Jefferies International Limited (“Jefferies”), which is authorised and regulated in the United Kingdom by the UK Financial Conduct Authority, and Kempen & Co N.V. (“Kempen”), which is authorised and regulated by the Netherlands Authority for Financial Markets, are acting exclusively for the Company and no one else in connection with this announcement or any future transaction in connection with it. Neither Jefferies nor Kempen is acting as adviser to any recipient of this announcement or will be responsible to any recipient of the announcement for providing the protections afforded to clients of any of them or for providing advice in connection with this announcement or matters referred to herein.

This announcement is being issued by and is the responsibility of the Company. None of Jefferies, Kempen or Tritax Management LLP (the “Manager”), or any of their operating partners, co-investors and joint venture partners, or any of their respective parent or subsidiary undertakings, or the subsidiary undertakings of any such parent undertakings, or any of such person’s respective directors, officers, employees, agents, affiliates or advisers or any other person (“their respective affiliates”) accepts any responsibility or liability whatsoever for/or makes any representation or warranty, express or implied, as to this announcement, including the truth, accuracy or completeness of the information in this announcement (or whether any information has been omitted from the announcement) or any other information relating to the Company, the Manager, their respective subsidiaries or associated companies, whether written, oral or in a visual or electronic form, and howsoever transmitted or made available or for any loss howsoever arising from any use of the announcement or its contents or otherwise arising in connection therewith. The Manager, Jefferies, Kempen and their respective affiliates accordingly disclaim all and any liability whether arising in tort, contract or otherwise which they might otherwise have in respect of this announcement or its contents or otherwise arising in connection therewith.
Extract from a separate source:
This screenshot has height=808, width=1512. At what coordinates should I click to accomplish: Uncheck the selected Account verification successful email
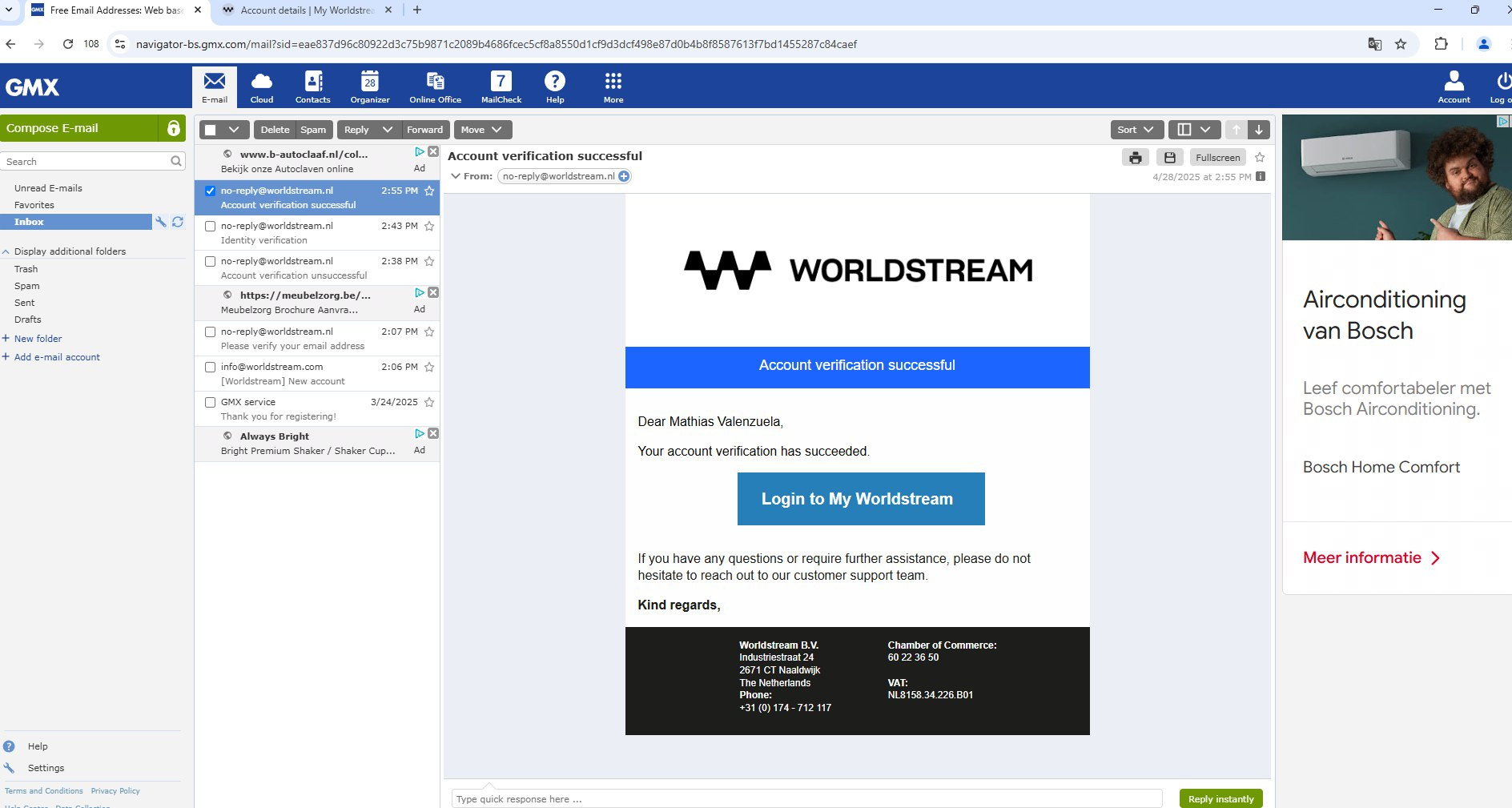(210, 191)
In connection with the IPO, Jefferies, Kempen and any of their respective affiliates acting as an investor for its or their own account(s), may acquire Ordinary Shares and, in that capacity, may retain, purchase, sell, offer to sell or otherwise deal for its or their own account(s) in such securities of the Company, any other securities of the Company or other related investments in connection with the IPO or otherwise. Accordingly, references in the Prospectus, once published, to the Ordinary Shares being issued, offered, acquired, subscribed or otherwise dealt with, should be read as including any issue or offer to, acquisition of, or subscription or dealing by Jefferies, Kempen and any of their respective affiliates acting as an investor for its or their own account(s). Neither Jefferies, Kempen nor any of their respective affiliates intends to disclose the extent of any such investment or transactions otherwise than in accordance with any legal or regulatory obligation to do so. In addition, in connection with the IPO, Jefferies and Kempen may enter into financing arrangements with investors, such as share swap arrangements or lending arrangements where Ordinary Shares are used as collateral, that could result in Jefferies and Kempen acquiring shareholdings in the Company.
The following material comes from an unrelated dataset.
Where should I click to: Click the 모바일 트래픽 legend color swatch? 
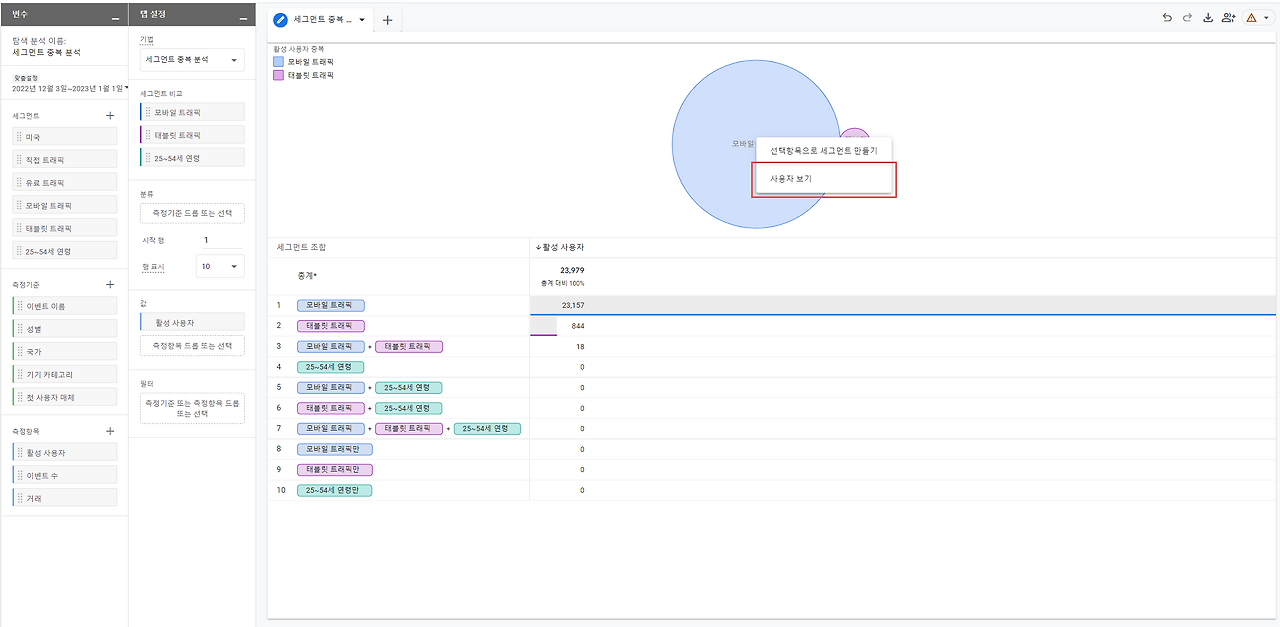point(278,62)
This announcement does not constitute a recommendation concerning the Ordinary Shares. The price and value of securities and any income from them can go down as well as up and investors may not get back the full amount invested on disposal of the securities. Past performance is not a guide to future performance. Before purchasing any Ordinary Shares, persons viewing this announcement should ensure that they fully understand and accept the risks that will be set out in the Prospectus. Information in this announcement or any of the documents relating to the IPO cannot be relied upon as a guide to future performance. The contents of this announcement are not to be construed as legal, business or tax advice. Each prospective investor should consult his, her or its own legal adviser, financial adviser or tax adviser for legal, financial or tax advice.